■ **WHAT IS BEING ASKED**
Using the benchmarking text below, explain in one to three sentences why splitting the 10M vectors into multiple Parquet files is listed as an optimization.

■ **SELECTED TEXT**
Medium-Impact Optimizations#

Larger Read Buffers
- Increases from 16MB to 64-128MB
- Reduces number of S3 requests
Pre-stage Data
- Uploads data to S3 before benchmarking
- Measures pure indexing performance
Multiple Parquet Files
- Splits 10M vectors into multiple files
- Enables parallel file processing

Expected Performance with Optimizations#

Optimization Level	Expected Throughput	Estimated Time (10M)
Current	23,845 vec/s	6.98 minutes

2. Video Ingestion Performance#

Overview#

Video ingestion benchmarks measure the end-to-end performance of processing video files, generating embeddings using Cosmos Embed1 NIM, and storing them in Milvus. This represents the real-world use case of ingesting video datasets.

How to Run Video Ingestion Benchmarks#

Step 1: Download Video Dataset#

Download the MSR-VTT test dataset, which contains 1000 videos:

# Download using prepared configuration
make prepare-dataset CONFIG=scripts/msrvtt_test_1000.yaml

# Videos will be downloaded to: ~/datasets/msrvtt/videos/

Step 2: Host Videos via HTTP#

Start a local HTTP server to serve the video files:

# Host videos on local network interface
python3 scripts/evals/video_ingestion_performance/http_file_host.py \
  --url-host-mode interface \
  --interface enp2s0f0np0 \
  --root ~/datasets/msrvtt/videos \
  --port 8234 \
  --csv-path hosted_files.csv

This will perform the following steps:

Start an HTTP server on port 8234.
Generate a CSV file (hosted_files.csv) with video URLs.
Output the base URL (e.g. http://10.63.179.185:8234).

Parameters:

--url-host-mode: The method for determining the host URL (interface, localhost, or ip)
--interface: The network interface name (e.g., enp2s0f0np0)
--root: The root directory containing videos
--port: The HTTP server port
--csv-path: The output CSV file with video URLs

Step 3: Create Collection#

Create a new collection for video ingestion:

cds collections create \
  --pipeline cosmos_video_search_milvus \
  --name "MSR-VTT Performance Test"

Note the returned collection_id value for the next step.

■ **PROVIDED DATA**

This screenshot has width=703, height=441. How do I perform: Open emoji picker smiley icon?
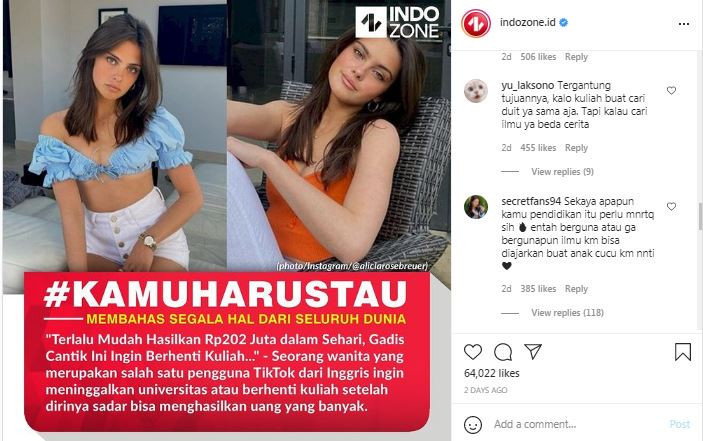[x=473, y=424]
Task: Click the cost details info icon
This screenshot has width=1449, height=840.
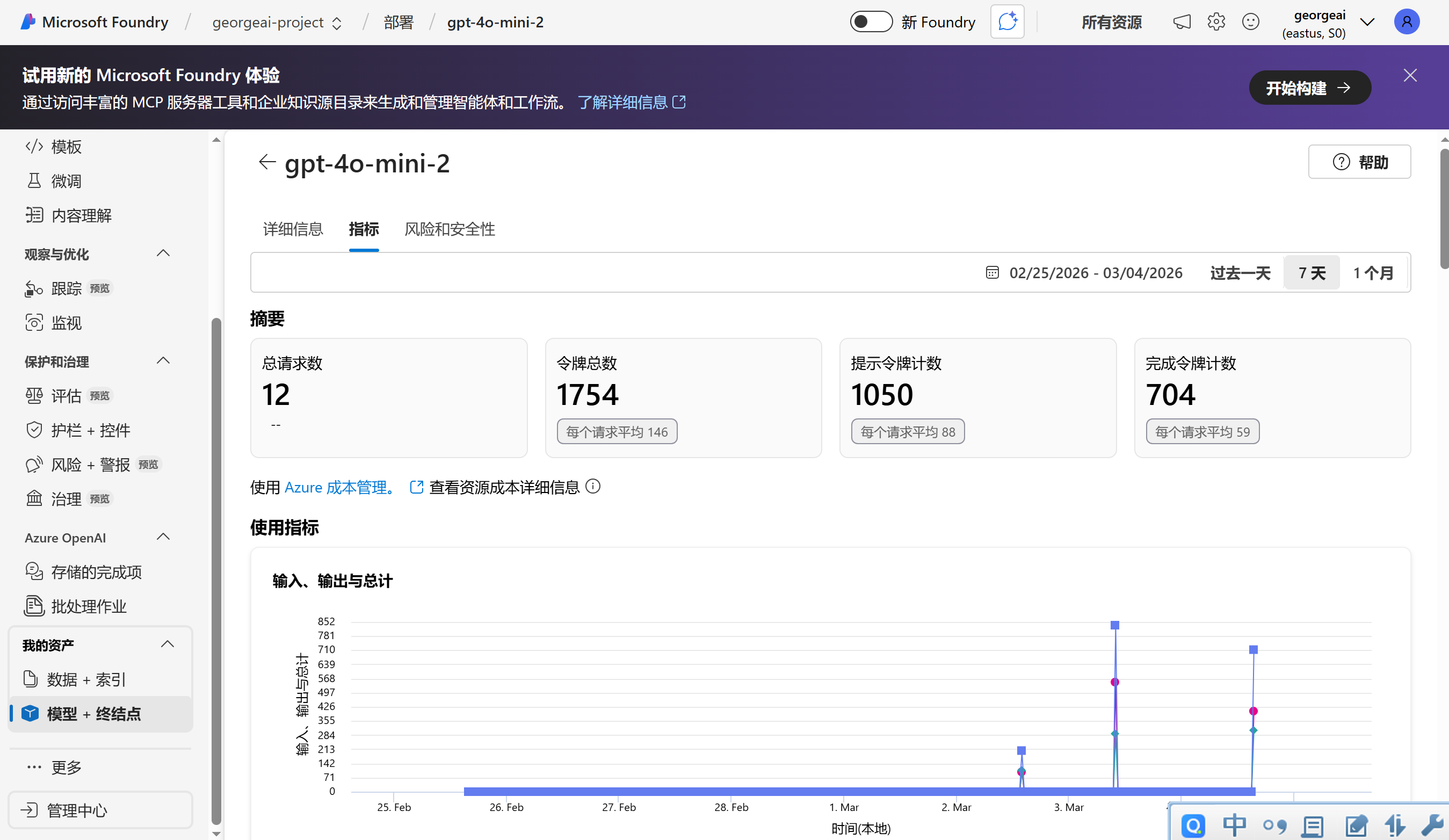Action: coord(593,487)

---

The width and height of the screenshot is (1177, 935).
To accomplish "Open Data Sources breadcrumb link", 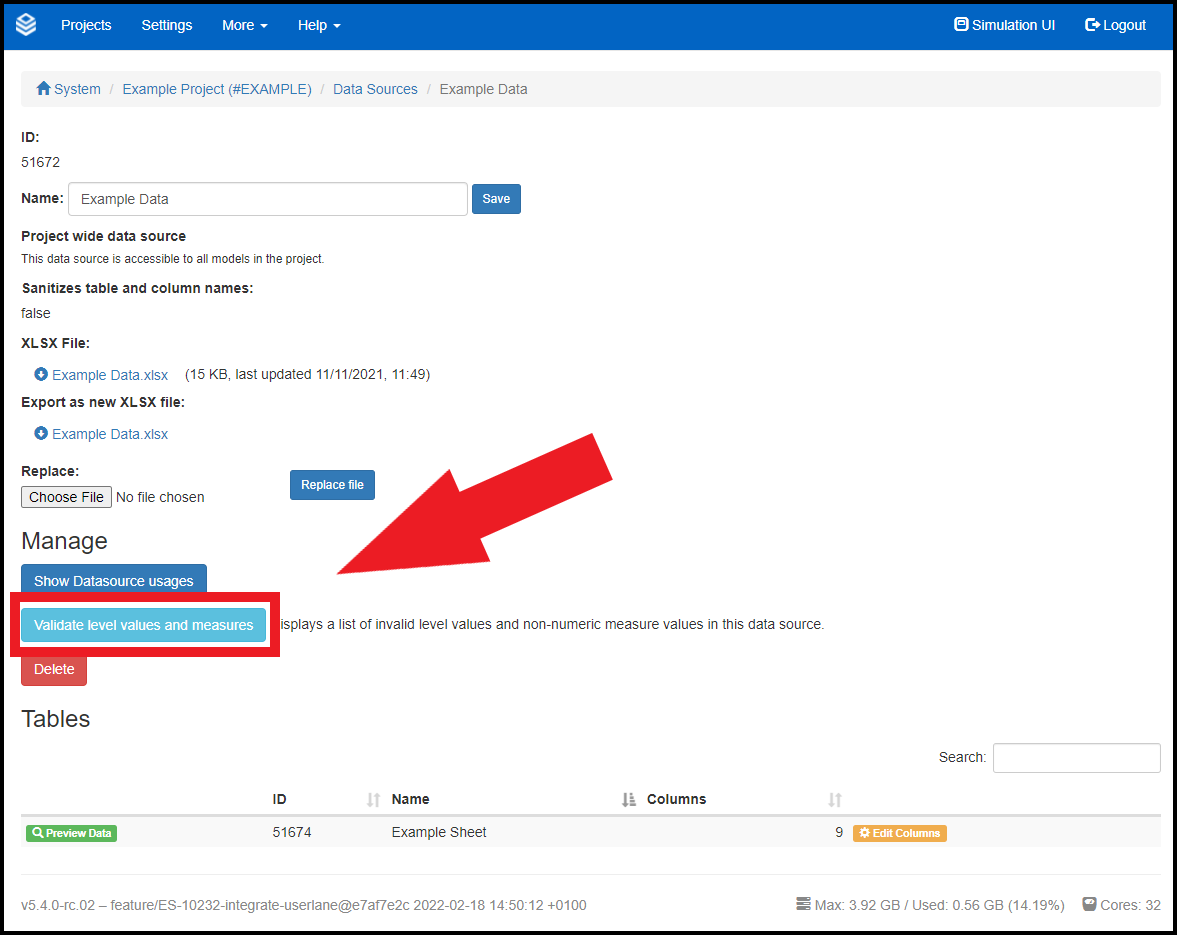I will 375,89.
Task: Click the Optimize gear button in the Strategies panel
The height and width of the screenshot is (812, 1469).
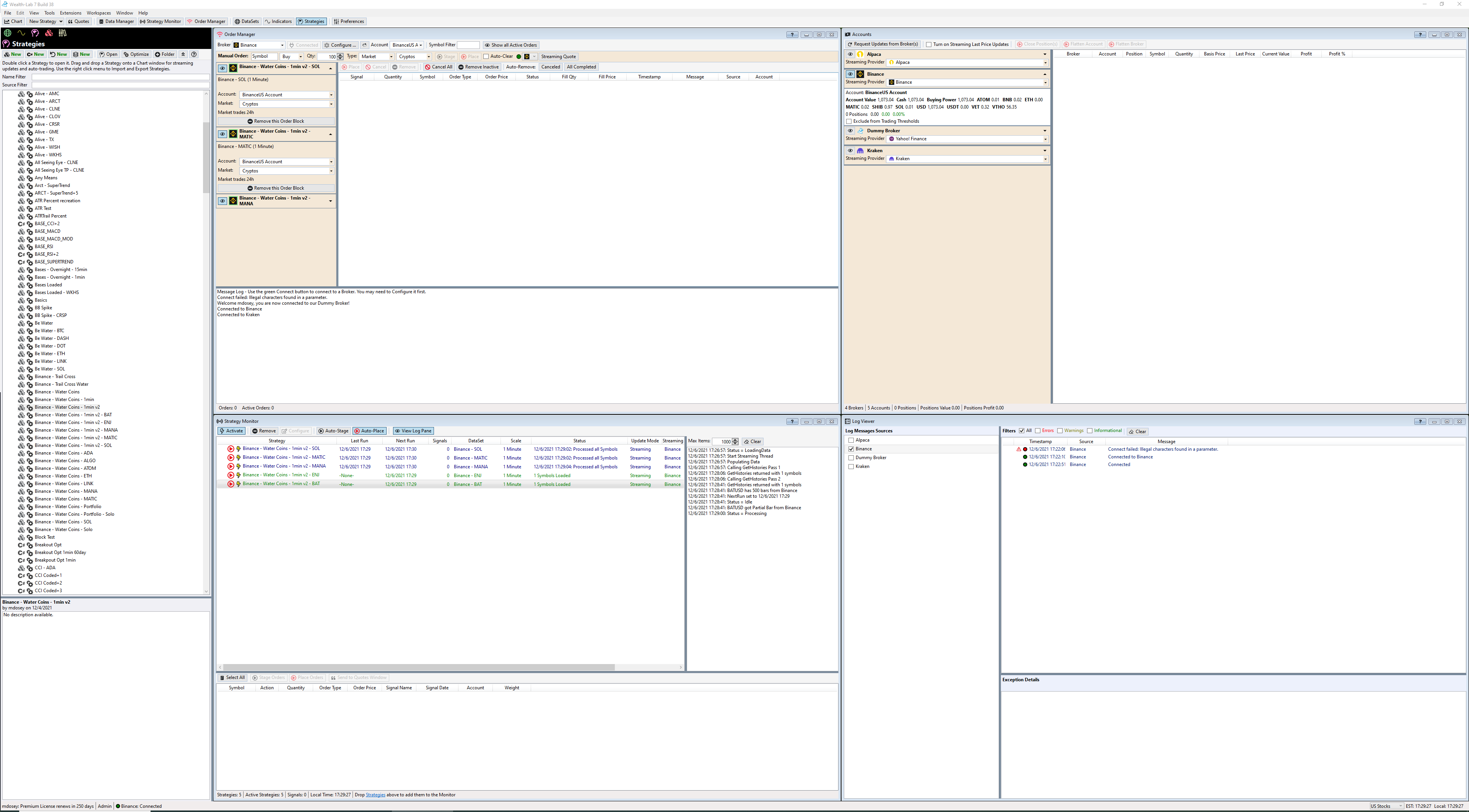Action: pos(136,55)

■ **EXERCISE OUTPUT**
Splitting the 10M vectors into multiple Parquet files enables parallel file processing. For that reason, the text lists it among the medium-impact optimizations.